🤖 AI Summary
This work addresses the hallucination problem in large language models when performing knowledge-intensive tasks over black-box knowledge graphs, which stems from insufficient recall and precision in retrieval. The paper formally defines the Optimal Informative Subgraph Retrieval (OISR) problem for the first time and establishes its computational complexity. To tackle this challenge, the authors propose BubbleRAG, a training-free framework that enhances both recall and precision simultaneously by grouping semantic anchors, heuristically expanding them into candidate evidence subgraphs, and integrating composite ranking with reasoning-aware expansion. Evaluated on multi-hop question answering benchmarks, BubbleRAG achieves state-of-the-art performance, outperforming strong baselines in both F1 score and accuracy, while offering a plug-and-play capability without requiring model retraining.
📝 Abstract
Large Language Models (LLMs) exhibit hallucinations in knowledge-intensive tasks.
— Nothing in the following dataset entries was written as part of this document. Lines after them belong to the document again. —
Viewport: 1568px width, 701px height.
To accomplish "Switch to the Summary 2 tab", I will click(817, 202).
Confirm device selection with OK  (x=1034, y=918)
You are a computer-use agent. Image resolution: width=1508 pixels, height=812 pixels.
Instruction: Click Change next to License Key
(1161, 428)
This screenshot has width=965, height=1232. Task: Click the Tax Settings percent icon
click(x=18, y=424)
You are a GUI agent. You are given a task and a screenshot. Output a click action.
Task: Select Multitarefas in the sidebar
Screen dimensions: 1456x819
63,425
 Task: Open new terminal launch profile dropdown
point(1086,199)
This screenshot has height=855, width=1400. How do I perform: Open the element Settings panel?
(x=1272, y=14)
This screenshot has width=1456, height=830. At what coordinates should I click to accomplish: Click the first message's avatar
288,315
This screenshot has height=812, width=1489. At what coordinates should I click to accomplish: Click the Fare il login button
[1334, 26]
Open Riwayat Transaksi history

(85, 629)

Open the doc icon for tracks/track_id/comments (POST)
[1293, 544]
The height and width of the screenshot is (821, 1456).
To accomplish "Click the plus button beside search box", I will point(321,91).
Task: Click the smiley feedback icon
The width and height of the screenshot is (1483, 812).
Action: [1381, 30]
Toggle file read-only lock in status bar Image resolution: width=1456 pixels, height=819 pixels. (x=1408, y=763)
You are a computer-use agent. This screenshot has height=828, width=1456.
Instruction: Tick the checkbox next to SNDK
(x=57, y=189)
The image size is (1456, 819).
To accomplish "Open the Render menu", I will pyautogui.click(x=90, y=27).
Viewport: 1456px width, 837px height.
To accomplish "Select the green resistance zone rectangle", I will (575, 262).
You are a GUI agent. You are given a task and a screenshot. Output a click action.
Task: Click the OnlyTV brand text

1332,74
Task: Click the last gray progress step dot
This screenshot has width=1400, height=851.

Graph-based retrieval augmented generation (RAG) has emerged as a promising solution, yet existing approaches suffer from fundamental recall and precision limitations when operating over black-box knowledge graphs -- graphs whose schema and structure are unknown in advance. We identify three core challenges that cause recall loss (semantic instantiation uncertainty and structural path uncertainty) and precision loss (evidential comparison uncertainty). To address these challenges, we formalize the retrieval task as the Optimal Informative Subgraph Retrieval (OISR) problem -- a variant of Group Steiner Tree -- and prove it to be NP-hard and APX-hard. We propose BubbleRAG, a training-free pipeline that systematically optimizes for both recall and precision through semantic anchor grouping, heuristic bubble expansion to discover candidate evidence graphs (CEGs), composite ranking, and reasoning-aware expansion. Experiments on multi-hop QA benchmarks demonstrate that BubbleRAG achieves state-of-the-art results, outperforming strong baselines in both F1 and accuracy while remaining plug-and-play.